Se trata de darse los medios, encontrar la escala en la que

puedan resolverse una serie de cuestiones que, planteadas

individualmente, nos sumen en la depresión. ¿Cómo deshacerse

de las dependencias que nos debilitan? ¿Cómo organizarse

para dejar de trabajar? ¿Cómo establecerse fuera de la

toxicidad de las metrópolis sin, por otro lado, “irse al

campo”? ¿Cómo detener las centrales nucleares? ¿Cómo

hacer para no verse forzado a recurrir al triturador psiquiátrico

cuando un amigo se vuelve loco, ni a los medicamentos burdos

de la medicina mecanicista cuando se pone enfermo?

¿Cómo vivir juntos sin aplastarse mutuamente? ¿Cómo acoger

la muerte de un camarada? ¿Cómo arruinar al imperio?

Conocemos nuestra debilidad: hemos nacido y hemos crecido

en sociedades pacificadas, en estado de disolución.
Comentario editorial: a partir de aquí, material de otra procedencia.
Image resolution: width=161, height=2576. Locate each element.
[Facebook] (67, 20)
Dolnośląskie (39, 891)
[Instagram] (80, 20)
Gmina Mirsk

No

hemos tenido ocasión de adquirir la consistencia que dan los

momentos de intensa confrontación colectiva. Ni los saberes

a ellos asociados. Tenemos una educación política que madurar

conjuntamente. Una educación teórica y práctica.

Para eso necesitamos lugares. Lugares donde organizarnos,

donde compartir y desarrollar las técnicas requeridas.

Donde ejercitarnos en el manejo de todo lo que pueda revelarse

necesario. Donde cooperar. Si no hubiese renunciado a

cualquier perspectiva política, la experimentación de la

Bauhaus, con todo lo que contuvo de materialidad y de rigor,

evocaría la idea que nos hacemos de espacios-tiempos dispuestos

para la transmisión de saberes y de experiencias. Los

Black Panthers también se dotaron de tales lugares, a los que

añadieron su capacidad político-militar, las diez mil comidas

gratuitas que distribuían diariamente, su prensa autónoma.

Muy pronto se convirtieron en una amenaza tan evidente

para el poder que este tuvo que enviar a los servicios especiales

para masacrarlos.

Quien se constituya de este modo en fuerza sabe que se

convierte en un partido en el desarrollo mundial de las hostilidades.

La cuestión del recurso o de la renuncia a “la violencia”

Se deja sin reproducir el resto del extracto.